Page text:
● ● ● ● ● ● ●

Energy-intensive manufacturing jobs, which traditionally have offered good salaries and benefits, are at risk from overseas competitors with a less hostile political environment, like China. Zoning restrictions, impact fees, land-use restrictions and other policies have reduced the availability of affordable single-family housing near urban centers in California and elsewhere, diminishing the opportunities for young families to take higher-paying jobs in these growing cities. Even as liberals decry income inequality, their policies make it increasingly difficult for younger and less skilled workers to move to areas with more economic opportunity or to get well-paid jobs that don’t require advanced degrees.
While progressives tout government spending and public programs as the solution for the working family’s ills, the taxation and regulation their agenda requires actually creates an ossified market with larger companies, less innovation and slower growth. In a vicious circle, an ever larger and more powerful government facilitates crony capitalism, whereby political insiders use their influence to benefit favored companies and industries, which in turn support the political establishment. The result? Americans lower down the economic ladder can’t move up.
At the same time, liberals are happy to dismiss or insult the ideas and traditions many Americans in the middle of the country hold dear. It’s not progressive to live by traditional religious values, drive a truck or shoot guns. And in the name of a better future, liberals work to take those things away from the rest of us. It’s not enough that they believe in their ideals. They must force bakers in Colorado to violate their consciences or shell out massive legal fees. Like a child giving up lima beans for Lent or confessing another’s sins, progressives are happy to renounce the practices they never valued and to demonstrate their virtue by taking those things from people who cherish them.
Yet liberal elites in America and Europe seem shocked by the growing backlash against their environmental, immigration and trade policies. They only see the upsides of globalization, with more-efficient supply chains, a rising middle class across many formerly impoverished nations, and a larger market for their advanced products and services. They ignore the tangible and near-term dislocations suffered by families and entire communities. Politicians should ensure that international trade isn’t a zero-sum game that disproportionately burdens the very working people they claim to champion.

● ● ● ● ● ● ●

Exercise 1:
Revise the piece on liberal policies, starting at "Yet liberal elites" and ending at "claim to champion.", and put "households" in place of "families".
Exercise 2:
Carry on the piece on liberal policies from its last sentence.
The entries after this play no part in what you're asked to do.

● ● ● ● ● ● ●

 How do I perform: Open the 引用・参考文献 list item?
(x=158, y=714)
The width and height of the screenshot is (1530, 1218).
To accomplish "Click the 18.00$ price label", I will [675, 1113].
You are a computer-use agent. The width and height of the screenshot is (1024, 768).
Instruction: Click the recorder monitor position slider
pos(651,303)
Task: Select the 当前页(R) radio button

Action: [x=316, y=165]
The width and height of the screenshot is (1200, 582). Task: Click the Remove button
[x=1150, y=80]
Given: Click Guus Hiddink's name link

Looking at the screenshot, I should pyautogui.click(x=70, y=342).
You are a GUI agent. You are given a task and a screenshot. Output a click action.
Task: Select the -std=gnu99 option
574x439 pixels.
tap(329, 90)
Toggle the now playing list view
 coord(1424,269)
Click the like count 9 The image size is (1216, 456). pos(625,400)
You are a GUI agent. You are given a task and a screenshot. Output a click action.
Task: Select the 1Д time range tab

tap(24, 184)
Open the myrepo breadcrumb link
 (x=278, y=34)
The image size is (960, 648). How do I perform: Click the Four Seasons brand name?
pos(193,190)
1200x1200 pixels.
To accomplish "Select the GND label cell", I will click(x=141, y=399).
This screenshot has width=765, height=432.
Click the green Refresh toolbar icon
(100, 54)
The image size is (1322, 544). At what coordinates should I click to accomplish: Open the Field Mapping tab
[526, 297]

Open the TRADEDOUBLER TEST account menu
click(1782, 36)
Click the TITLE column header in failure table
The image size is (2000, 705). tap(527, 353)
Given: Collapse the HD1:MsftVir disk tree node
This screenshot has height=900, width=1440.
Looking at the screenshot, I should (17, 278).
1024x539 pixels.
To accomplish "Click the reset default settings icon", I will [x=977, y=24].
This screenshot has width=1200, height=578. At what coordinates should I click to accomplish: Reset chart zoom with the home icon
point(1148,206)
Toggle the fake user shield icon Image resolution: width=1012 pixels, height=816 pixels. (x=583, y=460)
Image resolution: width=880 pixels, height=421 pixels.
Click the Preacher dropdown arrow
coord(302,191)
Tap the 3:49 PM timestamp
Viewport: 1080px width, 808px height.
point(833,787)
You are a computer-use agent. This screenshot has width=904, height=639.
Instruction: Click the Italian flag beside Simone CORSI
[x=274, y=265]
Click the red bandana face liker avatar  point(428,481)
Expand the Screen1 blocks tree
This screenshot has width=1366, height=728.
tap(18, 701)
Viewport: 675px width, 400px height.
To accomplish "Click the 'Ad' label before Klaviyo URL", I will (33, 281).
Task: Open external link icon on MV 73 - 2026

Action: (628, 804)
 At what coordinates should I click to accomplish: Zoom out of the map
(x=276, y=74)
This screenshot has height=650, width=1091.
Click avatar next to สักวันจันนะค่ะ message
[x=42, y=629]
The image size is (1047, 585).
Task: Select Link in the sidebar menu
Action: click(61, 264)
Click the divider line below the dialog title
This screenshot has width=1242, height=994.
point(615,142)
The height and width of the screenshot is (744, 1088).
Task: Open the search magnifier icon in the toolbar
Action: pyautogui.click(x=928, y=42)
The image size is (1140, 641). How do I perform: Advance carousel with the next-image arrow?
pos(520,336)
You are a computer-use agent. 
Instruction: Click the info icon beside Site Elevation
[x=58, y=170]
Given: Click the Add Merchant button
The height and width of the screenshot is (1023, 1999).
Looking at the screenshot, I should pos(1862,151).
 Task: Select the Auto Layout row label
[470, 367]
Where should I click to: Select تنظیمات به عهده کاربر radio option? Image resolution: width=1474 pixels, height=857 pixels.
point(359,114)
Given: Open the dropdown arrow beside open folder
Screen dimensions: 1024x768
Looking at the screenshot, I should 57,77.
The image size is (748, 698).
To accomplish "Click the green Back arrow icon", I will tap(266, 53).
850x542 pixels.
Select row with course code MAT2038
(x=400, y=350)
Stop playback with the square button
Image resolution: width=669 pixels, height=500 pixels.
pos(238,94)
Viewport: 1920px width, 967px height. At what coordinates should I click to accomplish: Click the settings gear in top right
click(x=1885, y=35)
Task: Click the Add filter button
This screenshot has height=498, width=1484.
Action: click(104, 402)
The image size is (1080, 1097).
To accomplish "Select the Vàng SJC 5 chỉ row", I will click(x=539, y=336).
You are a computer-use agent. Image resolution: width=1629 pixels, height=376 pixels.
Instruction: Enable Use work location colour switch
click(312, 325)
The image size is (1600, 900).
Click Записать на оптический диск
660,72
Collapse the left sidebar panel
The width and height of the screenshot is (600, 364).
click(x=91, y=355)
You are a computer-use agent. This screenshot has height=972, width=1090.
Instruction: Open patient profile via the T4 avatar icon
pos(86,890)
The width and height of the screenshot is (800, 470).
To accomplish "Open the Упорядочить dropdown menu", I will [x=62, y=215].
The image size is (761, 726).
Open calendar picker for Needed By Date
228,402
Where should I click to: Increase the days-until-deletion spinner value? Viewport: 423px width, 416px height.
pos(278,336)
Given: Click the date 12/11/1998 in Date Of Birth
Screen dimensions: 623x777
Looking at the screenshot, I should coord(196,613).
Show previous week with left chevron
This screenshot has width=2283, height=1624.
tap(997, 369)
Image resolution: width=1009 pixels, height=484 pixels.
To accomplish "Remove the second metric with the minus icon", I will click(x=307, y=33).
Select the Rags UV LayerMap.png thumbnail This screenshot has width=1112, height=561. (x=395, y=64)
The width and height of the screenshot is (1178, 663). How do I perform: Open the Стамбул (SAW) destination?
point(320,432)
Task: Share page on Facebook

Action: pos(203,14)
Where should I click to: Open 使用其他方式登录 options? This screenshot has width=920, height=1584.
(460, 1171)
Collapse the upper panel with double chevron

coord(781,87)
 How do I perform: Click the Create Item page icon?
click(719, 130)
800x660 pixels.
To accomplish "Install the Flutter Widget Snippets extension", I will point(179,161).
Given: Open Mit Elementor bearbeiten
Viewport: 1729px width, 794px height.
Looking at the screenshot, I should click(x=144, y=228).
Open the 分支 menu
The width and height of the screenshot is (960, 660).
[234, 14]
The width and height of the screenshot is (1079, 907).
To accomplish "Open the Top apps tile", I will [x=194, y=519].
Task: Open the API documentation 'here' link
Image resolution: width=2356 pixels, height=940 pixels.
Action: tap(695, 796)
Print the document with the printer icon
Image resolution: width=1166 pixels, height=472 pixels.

● ● ● ● ● ● ●

Response 1:
Yet liberal elites in America and Europe seem shocked by the growing backlash against their environmental, immigration and trade policies. They only see the upsides of globalization, with more-efficient supply chains, a rising middle class across many formerly impoverished nations, and a larger market for their advanced products and services. They ignore the tangible and near-term dislocations suffered by households and entire communities. Politicians should ensure that international trade isn’t a zero-sum game that disproportionately burdens the very working people they claim to champion.

Response 2:
Unfortunately, American liberals are too busy congratulating themselves for society’s increasingly rapid cultural progress—while bemoaning the work still to be done—to do the real work of helping poor and working people rise. It is almost inconceivable to them how backward and oppressive the West was just a few years ago. The thought of it consumes them, propelling them to spend their energies defending those who burn the flag, kneel during the national anthem, protest against the police, and engage in other unpopular expressions in the name of liberty and tolerance.
As important, they are also quick to sacrifice the rights of evangelical Christians, libertarians, supporters of Israel, and others for the same goal. The standards continue to shift leftward, with yesterday’s victories and compromises transformed into today’s outrages, thus ensuring that each generation of liberal warriors is more necessary than the last.
Liberal elites blame Donald Trump and his supporters for resurrecting a tribal, winner-takes-all approach to American politics. But it is their contempt for working people that has fueled this political polarization. Liberals love to preach about their virtue and conservatives’ selfishness, but they would do well to remember that charity begins at home.
Mr. Jindal served as governor of Louisiana, 2008-16, and was a candidate for the 2016 Republican presidential nomination.